## Problem
Copy out word for word everything in the records from the very start down to the line containing "Viewport: 1512px width, 794px", with that line included.

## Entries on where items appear

- - - - - - -

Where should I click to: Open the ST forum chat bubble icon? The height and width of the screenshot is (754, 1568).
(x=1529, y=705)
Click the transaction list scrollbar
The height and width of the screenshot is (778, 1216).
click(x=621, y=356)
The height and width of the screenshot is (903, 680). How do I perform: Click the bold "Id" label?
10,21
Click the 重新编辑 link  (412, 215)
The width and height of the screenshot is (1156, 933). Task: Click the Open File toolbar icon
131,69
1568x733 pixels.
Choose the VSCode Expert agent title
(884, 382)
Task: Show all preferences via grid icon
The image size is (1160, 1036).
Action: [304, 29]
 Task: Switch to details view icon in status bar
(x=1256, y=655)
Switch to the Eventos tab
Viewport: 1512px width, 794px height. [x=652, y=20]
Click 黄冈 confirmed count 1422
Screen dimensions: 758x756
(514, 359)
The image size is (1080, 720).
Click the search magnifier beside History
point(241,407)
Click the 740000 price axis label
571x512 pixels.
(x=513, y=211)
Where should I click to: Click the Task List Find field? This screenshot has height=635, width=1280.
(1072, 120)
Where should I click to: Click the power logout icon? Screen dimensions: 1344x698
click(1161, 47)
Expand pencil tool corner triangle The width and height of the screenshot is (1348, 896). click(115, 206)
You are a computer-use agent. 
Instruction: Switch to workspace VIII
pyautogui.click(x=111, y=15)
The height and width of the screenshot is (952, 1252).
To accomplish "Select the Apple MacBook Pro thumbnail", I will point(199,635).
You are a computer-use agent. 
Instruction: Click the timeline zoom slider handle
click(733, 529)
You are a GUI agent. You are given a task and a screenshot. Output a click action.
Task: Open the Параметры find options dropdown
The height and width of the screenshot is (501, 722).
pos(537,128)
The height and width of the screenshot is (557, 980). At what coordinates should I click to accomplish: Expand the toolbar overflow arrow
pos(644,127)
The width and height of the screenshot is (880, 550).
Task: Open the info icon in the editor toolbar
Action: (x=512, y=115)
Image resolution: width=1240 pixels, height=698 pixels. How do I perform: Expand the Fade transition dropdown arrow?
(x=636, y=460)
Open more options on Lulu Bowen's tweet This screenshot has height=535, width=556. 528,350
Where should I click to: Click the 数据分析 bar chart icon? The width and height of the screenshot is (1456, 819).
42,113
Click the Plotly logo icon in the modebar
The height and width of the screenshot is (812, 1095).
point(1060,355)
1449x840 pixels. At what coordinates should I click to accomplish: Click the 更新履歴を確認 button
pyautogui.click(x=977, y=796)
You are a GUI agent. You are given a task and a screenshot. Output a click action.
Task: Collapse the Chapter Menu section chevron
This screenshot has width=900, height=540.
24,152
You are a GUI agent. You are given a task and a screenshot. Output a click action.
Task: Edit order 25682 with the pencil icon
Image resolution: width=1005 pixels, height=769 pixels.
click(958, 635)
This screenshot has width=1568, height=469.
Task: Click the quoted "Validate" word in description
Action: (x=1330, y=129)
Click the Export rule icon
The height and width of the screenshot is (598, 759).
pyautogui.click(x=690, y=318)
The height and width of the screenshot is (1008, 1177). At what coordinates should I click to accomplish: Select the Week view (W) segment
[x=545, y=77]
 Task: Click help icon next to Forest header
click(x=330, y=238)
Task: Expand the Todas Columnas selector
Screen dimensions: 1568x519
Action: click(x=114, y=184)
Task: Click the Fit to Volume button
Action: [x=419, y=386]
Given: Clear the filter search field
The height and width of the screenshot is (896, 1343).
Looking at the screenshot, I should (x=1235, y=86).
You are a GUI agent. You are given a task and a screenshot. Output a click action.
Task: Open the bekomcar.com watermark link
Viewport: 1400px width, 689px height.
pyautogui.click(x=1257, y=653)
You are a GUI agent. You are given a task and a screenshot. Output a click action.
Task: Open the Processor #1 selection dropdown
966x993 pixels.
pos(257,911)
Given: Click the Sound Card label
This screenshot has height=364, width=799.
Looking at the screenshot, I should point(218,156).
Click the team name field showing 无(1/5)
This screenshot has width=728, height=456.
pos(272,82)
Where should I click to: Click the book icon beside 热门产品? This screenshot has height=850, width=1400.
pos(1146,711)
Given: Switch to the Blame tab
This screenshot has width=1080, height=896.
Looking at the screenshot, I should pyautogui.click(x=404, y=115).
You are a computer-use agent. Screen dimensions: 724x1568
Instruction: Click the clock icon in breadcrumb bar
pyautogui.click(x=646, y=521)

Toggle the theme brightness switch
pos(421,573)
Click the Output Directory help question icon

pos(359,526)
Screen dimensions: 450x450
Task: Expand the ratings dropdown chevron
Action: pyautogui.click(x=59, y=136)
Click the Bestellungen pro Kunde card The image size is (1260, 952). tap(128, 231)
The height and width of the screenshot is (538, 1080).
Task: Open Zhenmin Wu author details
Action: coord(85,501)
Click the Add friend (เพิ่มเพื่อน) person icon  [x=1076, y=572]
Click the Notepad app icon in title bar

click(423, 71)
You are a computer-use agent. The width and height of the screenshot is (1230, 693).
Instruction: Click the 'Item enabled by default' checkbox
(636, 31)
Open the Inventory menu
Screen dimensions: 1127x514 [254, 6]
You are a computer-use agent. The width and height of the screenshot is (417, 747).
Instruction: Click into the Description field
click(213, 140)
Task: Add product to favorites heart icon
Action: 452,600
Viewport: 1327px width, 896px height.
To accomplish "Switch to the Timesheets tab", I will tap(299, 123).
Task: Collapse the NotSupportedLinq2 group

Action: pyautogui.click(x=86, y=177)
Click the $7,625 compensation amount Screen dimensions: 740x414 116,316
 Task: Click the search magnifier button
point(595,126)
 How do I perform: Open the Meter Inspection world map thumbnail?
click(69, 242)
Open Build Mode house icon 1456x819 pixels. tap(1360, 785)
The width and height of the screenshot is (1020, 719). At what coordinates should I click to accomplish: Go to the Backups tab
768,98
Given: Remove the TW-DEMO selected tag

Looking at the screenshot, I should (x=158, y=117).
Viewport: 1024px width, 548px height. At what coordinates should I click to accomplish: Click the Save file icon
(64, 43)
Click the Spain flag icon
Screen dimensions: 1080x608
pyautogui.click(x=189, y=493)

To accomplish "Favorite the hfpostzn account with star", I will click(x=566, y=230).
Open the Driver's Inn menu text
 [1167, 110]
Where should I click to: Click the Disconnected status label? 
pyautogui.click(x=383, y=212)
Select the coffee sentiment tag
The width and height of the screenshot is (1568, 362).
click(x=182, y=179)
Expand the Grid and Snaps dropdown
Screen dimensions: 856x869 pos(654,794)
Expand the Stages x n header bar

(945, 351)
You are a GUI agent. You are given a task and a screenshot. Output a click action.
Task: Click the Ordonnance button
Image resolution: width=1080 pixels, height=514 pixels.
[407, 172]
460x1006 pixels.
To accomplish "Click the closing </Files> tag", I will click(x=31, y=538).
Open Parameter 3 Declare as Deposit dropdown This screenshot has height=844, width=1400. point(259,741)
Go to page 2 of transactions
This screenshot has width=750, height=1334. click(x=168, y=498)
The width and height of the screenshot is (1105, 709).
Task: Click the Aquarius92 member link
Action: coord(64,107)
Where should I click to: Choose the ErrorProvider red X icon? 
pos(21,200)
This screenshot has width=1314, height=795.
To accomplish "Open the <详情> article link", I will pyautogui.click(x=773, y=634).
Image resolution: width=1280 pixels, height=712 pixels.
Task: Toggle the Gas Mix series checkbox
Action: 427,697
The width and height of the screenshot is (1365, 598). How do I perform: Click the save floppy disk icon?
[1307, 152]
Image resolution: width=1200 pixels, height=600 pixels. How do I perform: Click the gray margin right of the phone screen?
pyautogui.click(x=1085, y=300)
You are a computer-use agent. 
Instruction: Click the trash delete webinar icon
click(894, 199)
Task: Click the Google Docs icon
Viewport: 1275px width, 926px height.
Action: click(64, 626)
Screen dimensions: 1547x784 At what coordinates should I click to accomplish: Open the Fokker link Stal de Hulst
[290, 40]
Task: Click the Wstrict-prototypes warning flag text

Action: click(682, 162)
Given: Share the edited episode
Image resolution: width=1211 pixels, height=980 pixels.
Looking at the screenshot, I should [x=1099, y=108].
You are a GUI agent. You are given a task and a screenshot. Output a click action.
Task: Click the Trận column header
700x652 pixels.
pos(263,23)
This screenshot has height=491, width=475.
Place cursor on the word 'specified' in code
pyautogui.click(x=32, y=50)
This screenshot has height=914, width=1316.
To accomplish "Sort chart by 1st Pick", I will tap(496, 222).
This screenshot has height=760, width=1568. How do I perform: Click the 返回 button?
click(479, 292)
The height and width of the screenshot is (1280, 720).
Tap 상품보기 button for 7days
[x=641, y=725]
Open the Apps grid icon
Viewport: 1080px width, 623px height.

- - - - - - -

## Solved problem
Where should I click to: Open the ST forum chat bubble icon? The height and width of the screenshot is (754, 1568).
(x=1529, y=705)
Click the transaction list scrollbar
The height and width of the screenshot is (778, 1216).
click(x=621, y=356)
The height and width of the screenshot is (903, 680). How do I perform: Click the bold "Id" label?
10,21
Click the 重新编辑 link  (412, 215)
The width and height of the screenshot is (1156, 933). Task: Click the Open File toolbar icon
131,69
1568x733 pixels.
Choose the VSCode Expert agent title
(884, 382)
Task: Show all preferences via grid icon
The image size is (1160, 1036).
Action: [304, 29]
 Task: Switch to details view icon in status bar
(x=1256, y=655)
Switch to the Eventos tab
Viewport: 1512px width, 794px height. [x=652, y=20]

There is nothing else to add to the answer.